#### [TASK STATEMENT]
With the pictures left out, please return exactly the line holding "You are a GUI" and each following line until the entries end.

* * *

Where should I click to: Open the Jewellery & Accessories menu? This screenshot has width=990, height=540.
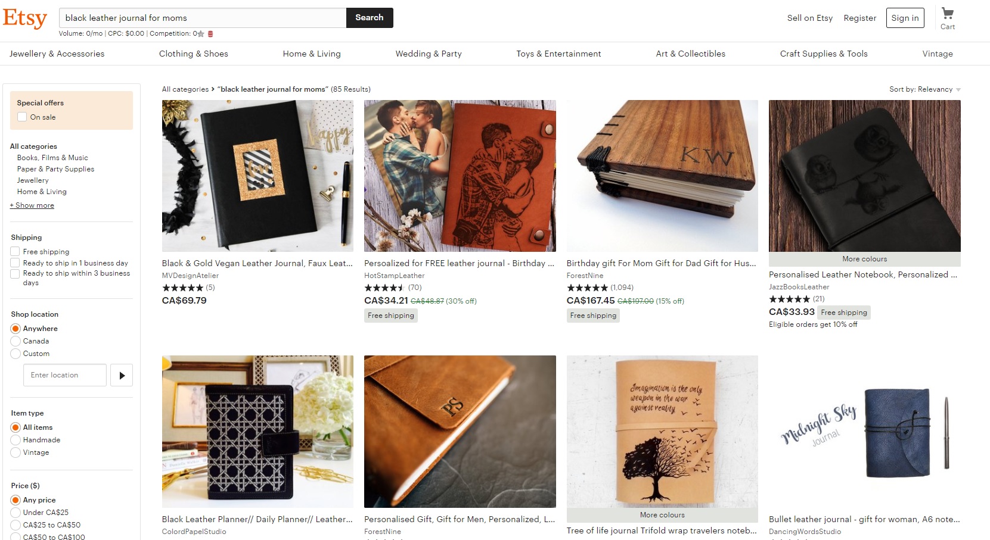57,54
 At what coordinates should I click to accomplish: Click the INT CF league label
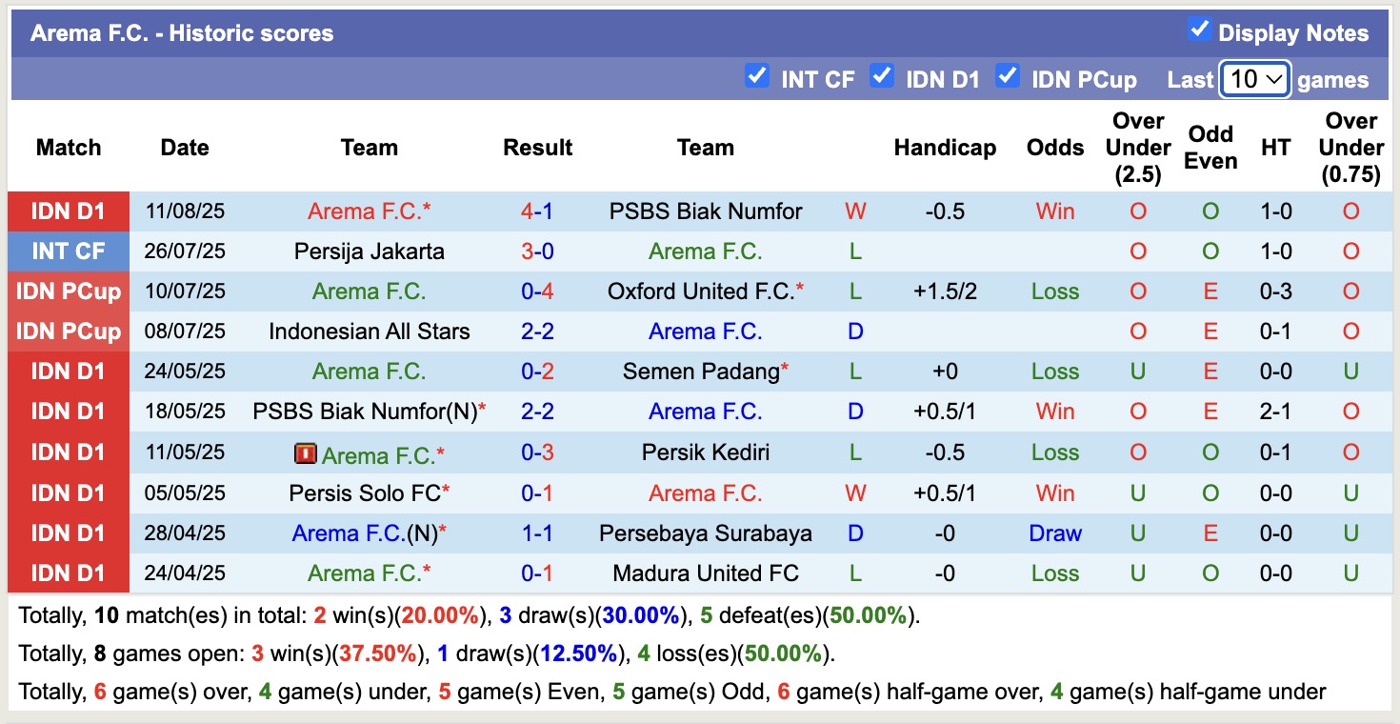(68, 251)
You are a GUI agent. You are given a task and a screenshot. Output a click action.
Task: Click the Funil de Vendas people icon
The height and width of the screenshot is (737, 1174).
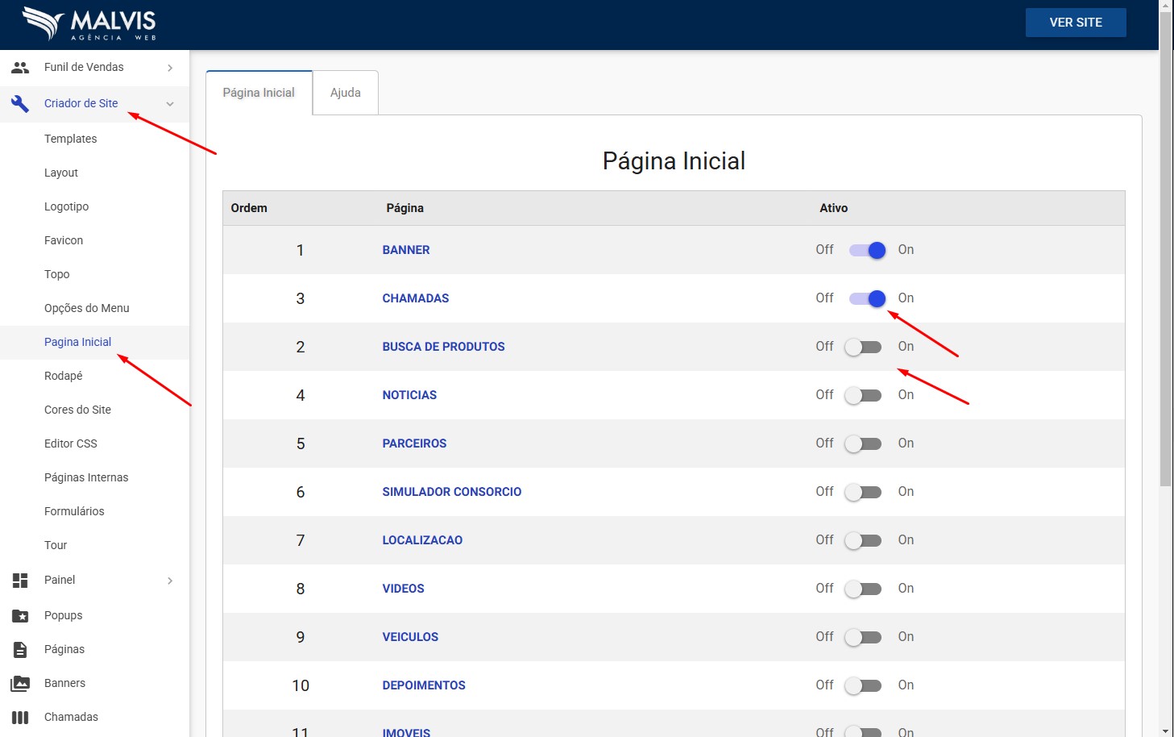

* * *

#### [TASK RESPONSE]
You are a GUI agent. You are given a task and a screenshot. Output a click action.
Task: Click the Funil de Vendas people icon
The height and width of the screenshot is (737, 1174).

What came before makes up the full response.